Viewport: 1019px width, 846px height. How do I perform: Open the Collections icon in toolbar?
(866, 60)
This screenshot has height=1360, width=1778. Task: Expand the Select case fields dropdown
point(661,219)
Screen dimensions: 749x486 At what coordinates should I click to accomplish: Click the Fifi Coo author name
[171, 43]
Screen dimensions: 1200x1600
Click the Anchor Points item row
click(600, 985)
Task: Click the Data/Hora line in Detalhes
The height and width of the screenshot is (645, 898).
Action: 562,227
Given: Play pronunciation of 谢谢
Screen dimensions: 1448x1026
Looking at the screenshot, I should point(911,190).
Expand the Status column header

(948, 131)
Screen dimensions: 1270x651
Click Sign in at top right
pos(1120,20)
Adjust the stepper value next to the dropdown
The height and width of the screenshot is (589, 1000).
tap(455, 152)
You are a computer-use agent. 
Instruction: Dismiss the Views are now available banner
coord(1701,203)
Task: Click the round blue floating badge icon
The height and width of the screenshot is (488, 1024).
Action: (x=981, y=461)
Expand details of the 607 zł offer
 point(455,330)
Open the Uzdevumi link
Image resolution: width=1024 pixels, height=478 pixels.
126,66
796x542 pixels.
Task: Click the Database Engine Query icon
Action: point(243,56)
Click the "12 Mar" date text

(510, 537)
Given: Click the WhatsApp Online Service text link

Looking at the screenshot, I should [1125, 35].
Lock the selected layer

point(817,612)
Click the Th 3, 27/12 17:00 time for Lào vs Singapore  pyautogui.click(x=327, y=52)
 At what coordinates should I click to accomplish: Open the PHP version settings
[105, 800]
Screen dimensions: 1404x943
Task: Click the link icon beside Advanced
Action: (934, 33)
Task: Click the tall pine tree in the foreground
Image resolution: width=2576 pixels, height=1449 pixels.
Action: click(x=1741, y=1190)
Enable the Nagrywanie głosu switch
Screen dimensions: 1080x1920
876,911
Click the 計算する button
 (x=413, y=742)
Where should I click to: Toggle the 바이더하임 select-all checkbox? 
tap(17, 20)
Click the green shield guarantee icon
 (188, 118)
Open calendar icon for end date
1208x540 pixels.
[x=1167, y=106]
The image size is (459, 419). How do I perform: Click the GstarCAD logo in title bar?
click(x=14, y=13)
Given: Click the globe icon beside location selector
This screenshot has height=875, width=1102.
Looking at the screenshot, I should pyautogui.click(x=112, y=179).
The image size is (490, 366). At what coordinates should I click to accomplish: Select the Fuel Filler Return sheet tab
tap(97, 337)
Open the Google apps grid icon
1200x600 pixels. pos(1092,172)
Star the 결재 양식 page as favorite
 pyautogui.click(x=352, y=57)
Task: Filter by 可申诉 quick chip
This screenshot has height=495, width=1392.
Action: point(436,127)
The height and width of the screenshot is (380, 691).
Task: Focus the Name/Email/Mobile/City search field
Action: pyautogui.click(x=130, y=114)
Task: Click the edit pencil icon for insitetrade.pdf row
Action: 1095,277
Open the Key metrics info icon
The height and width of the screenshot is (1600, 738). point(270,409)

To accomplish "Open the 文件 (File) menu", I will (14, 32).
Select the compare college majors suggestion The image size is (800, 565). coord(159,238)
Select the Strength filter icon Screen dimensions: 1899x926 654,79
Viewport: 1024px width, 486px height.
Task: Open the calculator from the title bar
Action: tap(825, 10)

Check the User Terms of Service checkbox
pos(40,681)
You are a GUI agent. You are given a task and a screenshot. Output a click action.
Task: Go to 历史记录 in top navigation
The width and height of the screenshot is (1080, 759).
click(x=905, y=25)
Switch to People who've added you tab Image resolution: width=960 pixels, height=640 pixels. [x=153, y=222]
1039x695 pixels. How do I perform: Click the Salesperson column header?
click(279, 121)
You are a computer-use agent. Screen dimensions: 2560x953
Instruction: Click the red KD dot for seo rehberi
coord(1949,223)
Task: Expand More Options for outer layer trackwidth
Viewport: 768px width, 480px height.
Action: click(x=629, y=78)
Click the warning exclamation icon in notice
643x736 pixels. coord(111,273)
--------------------------------
Please copy each line of the records above that holds the word "computer".

### YOUR RESPONSE
You are a computer-use agent. 
You are a computer-use agent. Screen dimensions: 2560x953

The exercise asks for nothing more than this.